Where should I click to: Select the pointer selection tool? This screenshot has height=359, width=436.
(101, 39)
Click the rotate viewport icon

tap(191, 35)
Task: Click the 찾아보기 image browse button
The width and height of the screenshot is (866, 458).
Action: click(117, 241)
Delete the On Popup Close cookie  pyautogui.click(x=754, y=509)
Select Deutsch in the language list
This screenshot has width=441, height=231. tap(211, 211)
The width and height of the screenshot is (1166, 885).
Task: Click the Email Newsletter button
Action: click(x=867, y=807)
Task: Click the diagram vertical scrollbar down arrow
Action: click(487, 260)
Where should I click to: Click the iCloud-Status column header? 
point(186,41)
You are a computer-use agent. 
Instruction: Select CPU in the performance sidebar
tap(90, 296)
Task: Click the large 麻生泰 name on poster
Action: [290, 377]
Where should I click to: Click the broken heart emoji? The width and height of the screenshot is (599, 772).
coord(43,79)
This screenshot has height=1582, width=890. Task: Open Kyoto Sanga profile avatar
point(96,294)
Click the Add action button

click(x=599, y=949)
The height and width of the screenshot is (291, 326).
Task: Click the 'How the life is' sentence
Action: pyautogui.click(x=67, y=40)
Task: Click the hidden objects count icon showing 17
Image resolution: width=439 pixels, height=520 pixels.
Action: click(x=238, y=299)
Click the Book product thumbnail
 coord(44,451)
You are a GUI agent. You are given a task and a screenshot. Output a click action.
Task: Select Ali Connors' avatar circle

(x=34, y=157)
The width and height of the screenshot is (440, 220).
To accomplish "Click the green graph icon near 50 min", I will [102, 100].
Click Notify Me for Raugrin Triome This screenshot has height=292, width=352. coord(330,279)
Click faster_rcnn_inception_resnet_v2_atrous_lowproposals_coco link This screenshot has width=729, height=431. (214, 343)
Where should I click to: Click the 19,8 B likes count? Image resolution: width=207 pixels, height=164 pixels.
--
> Exercise directions
Copy every line above without altering a word.

> Exercise output
Where should I click to: Select the pointer selection tool? This screenshot has height=359, width=436.
(101, 39)
Click the rotate viewport icon

tap(191, 35)
Task: Click the 찾아보기 image browse button
The width and height of the screenshot is (866, 458).
Action: click(117, 241)
Delete the On Popup Close cookie  pyautogui.click(x=754, y=509)
Select Deutsch in the language list
This screenshot has width=441, height=231. tap(211, 211)
The width and height of the screenshot is (1166, 885).
Task: Click the Email Newsletter button
Action: click(x=867, y=807)
Task: Click the diagram vertical scrollbar down arrow
Action: click(487, 260)
Where should I click to: Click the iCloud-Status column header? 
point(186,41)
You are a computer-use agent. 
Instruction: Select CPU in the performance sidebar
tap(90, 296)
Task: Click the large 麻生泰 name on poster
Action: [290, 377]
Where should I click to: Click the broken heart emoji? The width and height of the screenshot is (599, 772).
coord(43,79)
This screenshot has height=1582, width=890. Task: Open Kyoto Sanga profile avatar
point(96,294)
Click the Add action button

click(x=599, y=949)
The height and width of the screenshot is (291, 326).
Task: Click the 'How the life is' sentence
Action: pyautogui.click(x=67, y=40)
Task: Click the hidden objects count icon showing 17
Image resolution: width=439 pixels, height=520 pixels.
Action: click(x=238, y=299)
Click the Book product thumbnail
 coord(44,451)
You are a GUI agent. You are given a task and a screenshot. Output a click action.
Task: Select Ali Connors' avatar circle

(x=34, y=157)
The width and height of the screenshot is (440, 220).
To accomplish "Click the green graph icon near 50 min", I will [102, 100].
Click Notify Me for Raugrin Triome This screenshot has height=292, width=352. coord(330,279)
Click faster_rcnn_inception_resnet_v2_atrous_lowproposals_coco link This screenshot has width=729, height=431. (214, 343)
Where should I click to: Click the 19,8 B likes count? Image resolution: width=207 pixels, height=164 pixels.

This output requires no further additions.